得られたモジュールに、1kW/m2の強度の光(AM1.5ソーラーシミュレータ)
を照射して、短絡電流密度、開放電圧、FF(曲線因子)および光電変換効率を測定した。その結果を表2に示す。
Figure 0004881600
Figure 0004881600
本発明の色素増感太陽電池の層構成を示す要部の概略断面図である。 本発明の色素増感太陽電池モジュールの層構成を示す要部の概略断面図である(形態1)。 本発明の色素増感太陽電池モジュールの層構成を示す要部の概略断面図である(形態2)。 本発明の色素増感太陽電池モジュールの支持体を示す概略平面図である。
従来の色素増感太陽電池の層構成を示す要部の概略断面図である。 従来の色素増感太陽電池モジュールの層構成を示す要部の概略断面図である。 従来の色素増感太陽電池モジュールの層構成を示す要部の概略断面図である。
符号の説明
1、X 第1支持体
2、Y 第2支持体
3 導電層(透明導電膜)
3’ 導電膜
4 封止層
5 光電変換層
6 対極
7 キャリア輸送層
9 接続層
10 対極導電層
11 触媒層
12 多孔質半導体層
31、32 透明基板(ガラス基板)
301,302、303 透明導電膜(電極)
311、312、313 電解液
321、322、323 光電変換層
331、332、333 触媒層
341、342、343 絶縁層
351 導通路(接続層)

Claims (9)

  1. 少なくとも一方が光透過性の材料からなる第1支持体と第2支持体の間に、導電層、多孔質半導体層に色素を吸着させた光電変換層、キャリア輸送層、触媒層からなる対極または触媒層および対極導電層からなる対極、封止層からなり、前記光電変換層が前記導電層および前記対極の双方に接触し、前記多孔性半導体層が前記第1支持体および前記第2支持体のいずれか一方の支持体上に形成された前記導電層上に形成されてなるものであり、かつ前記対極が他方の支持体上に形成されてなるものであることを特徴とする色素増感太陽電池。
  2. 前記対極が触媒層および対極導電層からなり、かつ前記光電変換層が前記触媒層と接触している請求項1に記載の色素増感太陽電池。
  3. 前記触媒層が、前記多孔性半導体層の仕事関数より低い仕事関数を有する請求項1または2に記載の色素増感太陽電池。

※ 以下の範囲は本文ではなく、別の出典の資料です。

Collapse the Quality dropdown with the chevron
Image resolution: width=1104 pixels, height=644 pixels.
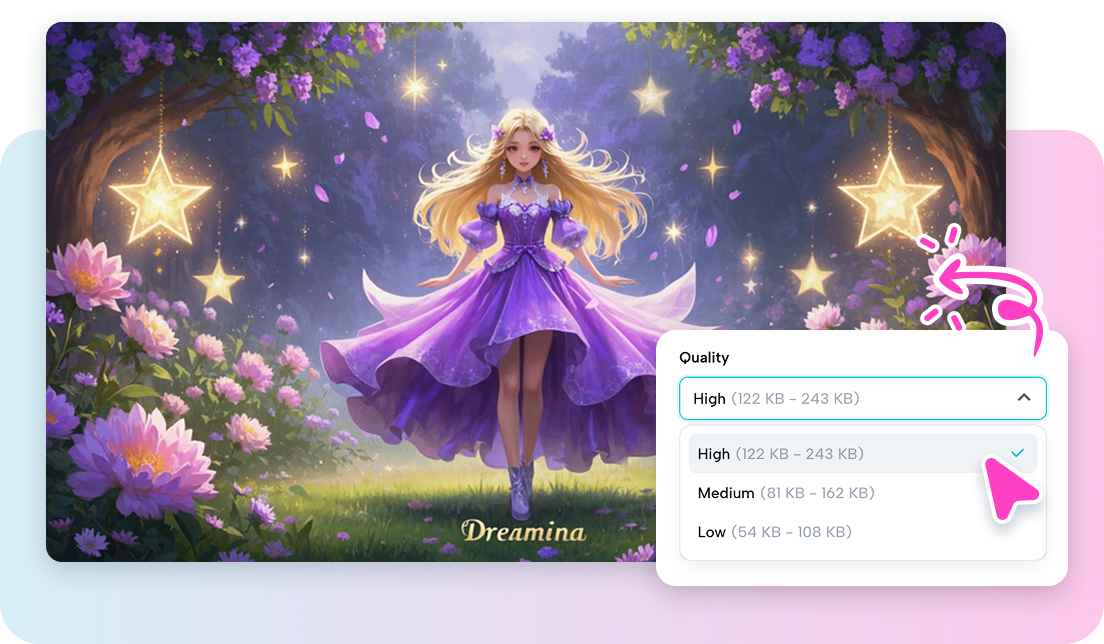tap(1024, 397)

  4. 前記多孔性半導体層が、多孔性半導体層の膜厚の最も薄い部分をA、多孔性半導体層の最も厚い部分をBとしたとき、0.60<A/B<0.95の関係を満たす請求項1〜3のいずれか1つに記載の色素増感太陽電池。
  5. 少なくとも一方が光透過性の材料からなる第1支持体および第2支持体のいずれか一方の支持体上に、導電層および多孔質半導体層を形成する工程、
    前記多孔質半導体層に色素を吸着させる工程、
    他方の支持体上に、触媒層からなる対極または触媒層および対極導電層からなる対極を形成する工程、
    一方の支持体と他方の支持体とを、前記多孔質半導体層と前記対極とが密着するように貼り合わせ、貼り合わせた周囲に封止層を形成する工程、および
    前記第1支持体、前記第2支持体および前記封止層に囲まれた内部に、キャリア輸送層となる導電性材料を注入する工程
    を行い、請求項1〜4のいずれか1つに記載の色素増感太陽電池を得ることを特徴とする色素増感太陽電池の製造方法。
  6. 少なくとも一方が光透過性の材料からなる第1支持体と第2支持体の間に、導電層、多孔質半導体層に色素を吸着させた光電変換層、キャリア輸送層、触媒層からなる対極または触媒層および対極導電層からなる対極、封止層からなり前記光電変換層が前記導電層および前記対極の双方に接触し、前記多孔性半導体層が前記第1支持体および前記第2支持体のいずれか一方の支持体上に形成された前記導電層上に形成されてなるものであり、かつ前記対極が他方の支持体上に形成されてなるものである、請求項1〜4のいずれか1つに記載の色素増感太陽電池の少なくとも2つ以上が直列に接続されてなることを特徴とする色素増感太陽電池モジュール。
  7. 前記色素増感太陽電池の触媒層からなる対極または触媒層および対極導電層からなる対極の端部と、隣接する色素増感太陽電池の導電層とが、接続層を介して電気的に接続されている請求項6に記載の色素増感太陽電池モジュール。
  8. 前記色素増感太陽電池の第1支持体上の導電層と、隣接する色素増感太陽電池の第1支持体上の触媒層からなる対極または触媒層および対極導電層からなる対極とが、電気的に接続されている請求項6に記載の色素増感太陽電池モジュール。
  9. 前記色素増感太陽電池の第1支持体上の導電層と、前記隣接する色素増感太陽電池の第1支持体上の対極導電層とが、同一または異質の層からなる請求項8に記載の色素増感太陽電池モジュール。